### ENTRIES SUPPLIED
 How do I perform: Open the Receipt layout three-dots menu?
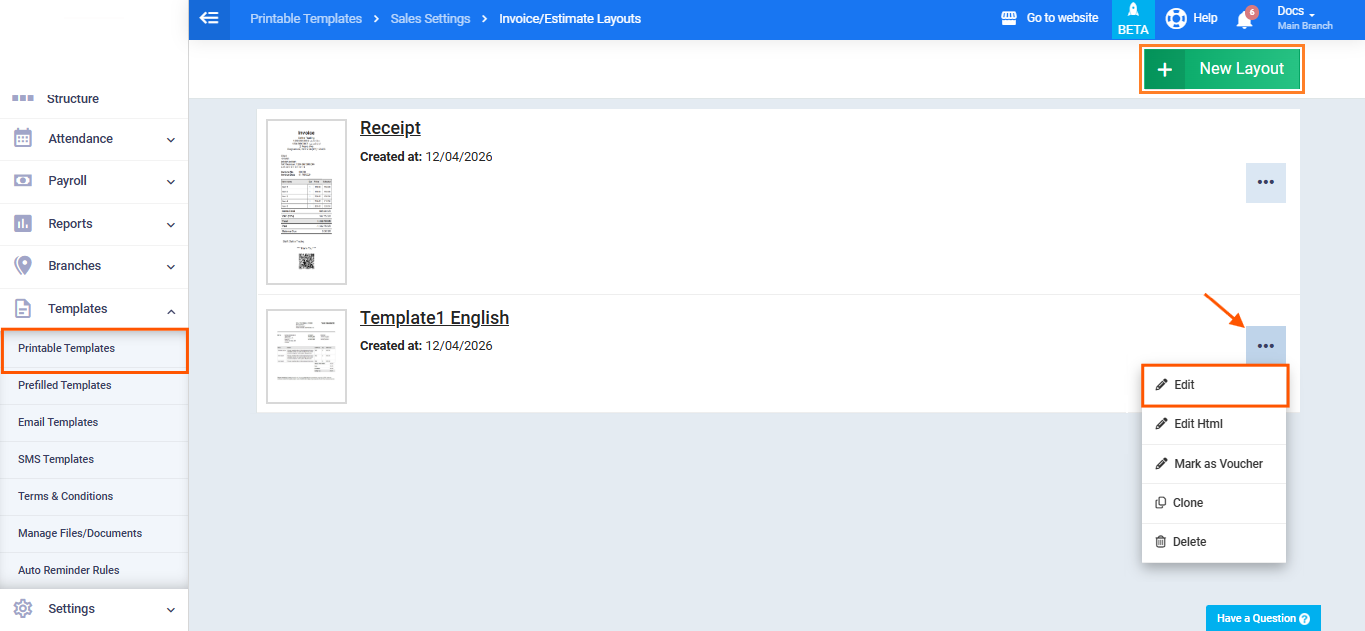click(x=1265, y=183)
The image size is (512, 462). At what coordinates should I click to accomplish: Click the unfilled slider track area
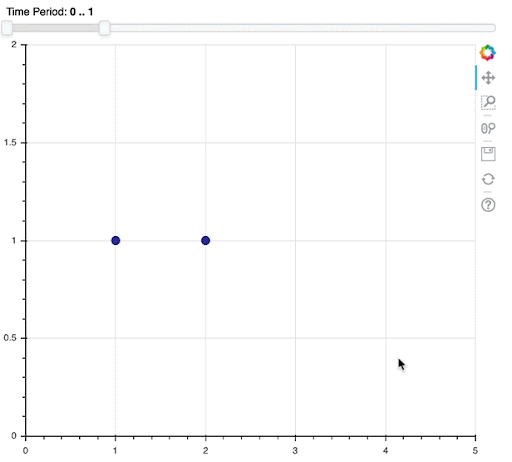pos(303,28)
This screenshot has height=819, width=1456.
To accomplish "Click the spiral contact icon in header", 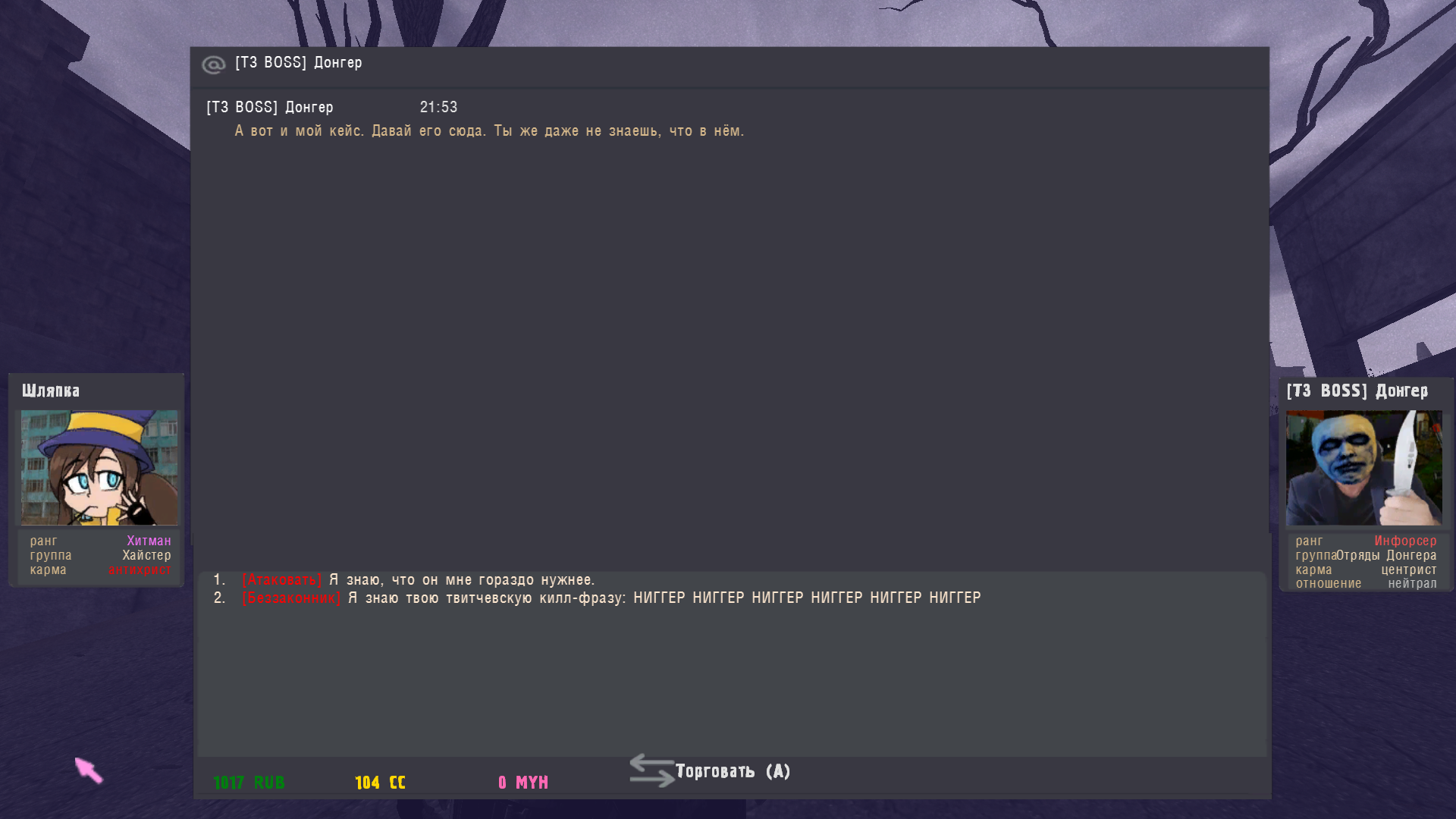I will pos(214,65).
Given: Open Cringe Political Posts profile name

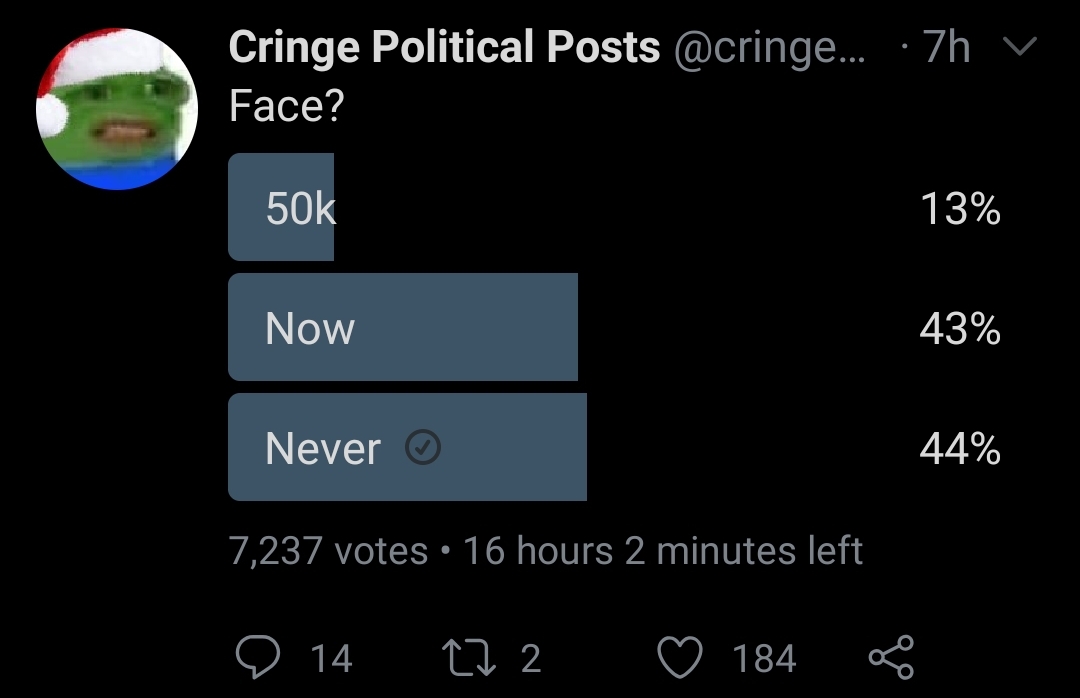Looking at the screenshot, I should pos(444,47).
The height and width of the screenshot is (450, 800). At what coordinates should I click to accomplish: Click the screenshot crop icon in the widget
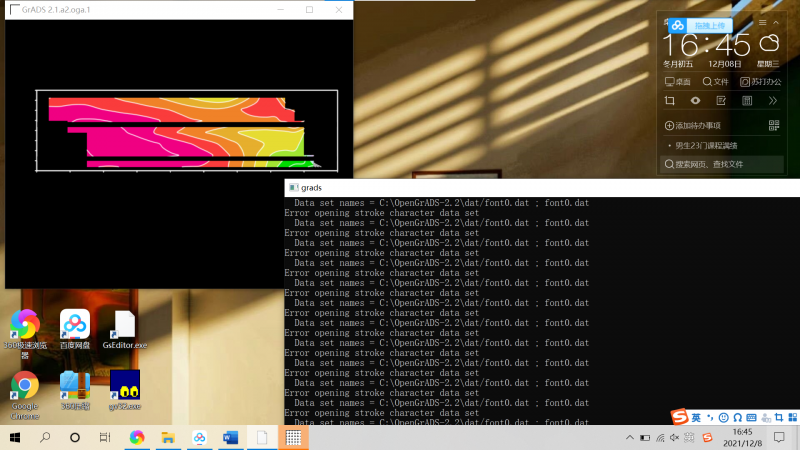click(x=670, y=101)
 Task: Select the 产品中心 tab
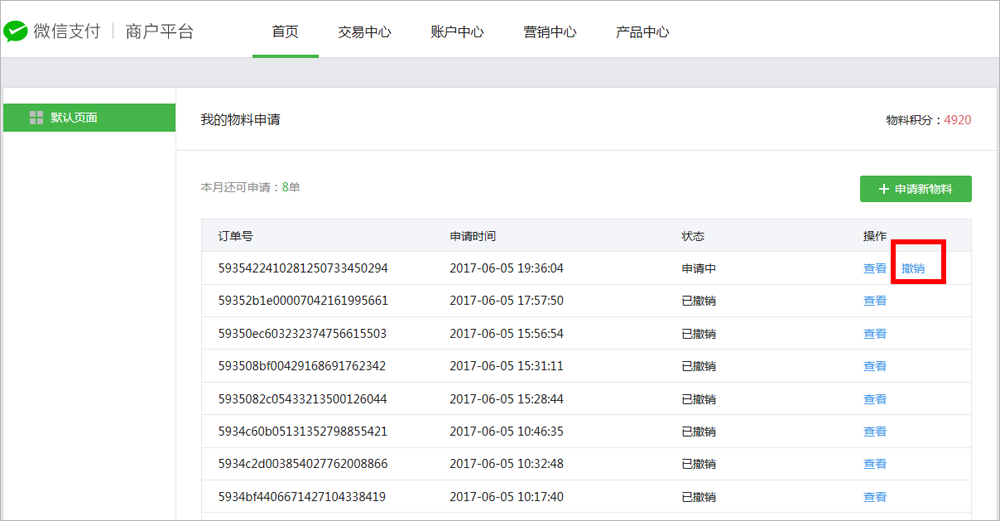click(x=642, y=32)

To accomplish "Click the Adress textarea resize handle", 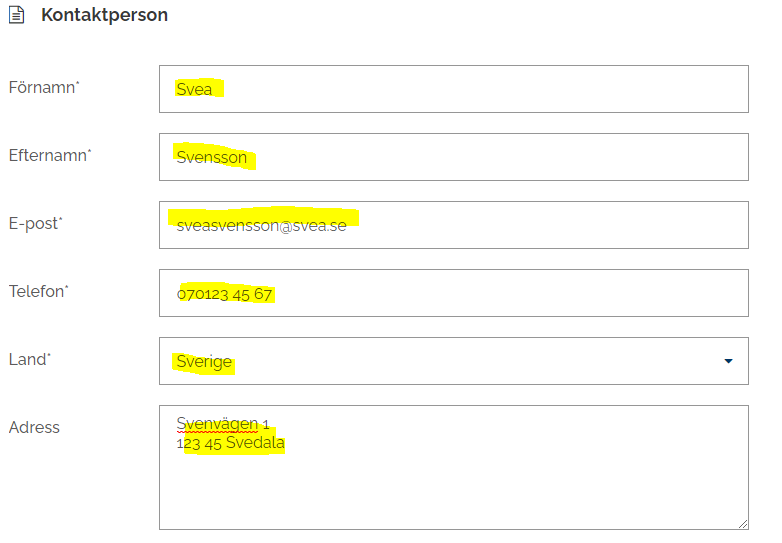I will point(742,523).
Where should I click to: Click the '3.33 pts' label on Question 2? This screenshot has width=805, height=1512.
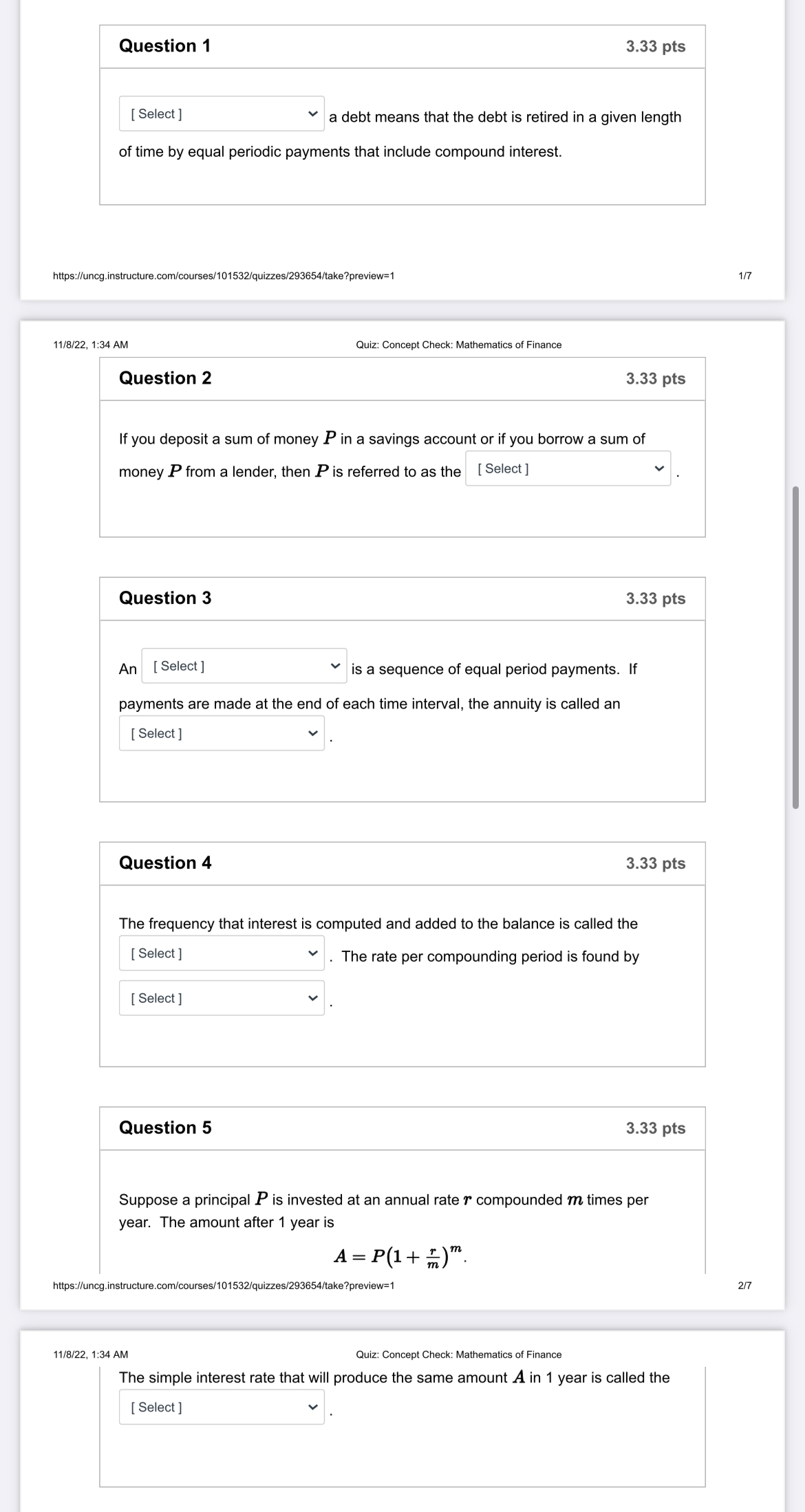pos(654,378)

### PROBLEM TO SOLVE
Each line from the one that holds "Where should I" through the final line of the data must be retyped exactly; the pictures must not appear.

### SOLUTION TO THE PROBLEM
Where should I click to: Click the '3.33 pts' label on Question 2? This screenshot has width=805, height=1512.
pos(654,378)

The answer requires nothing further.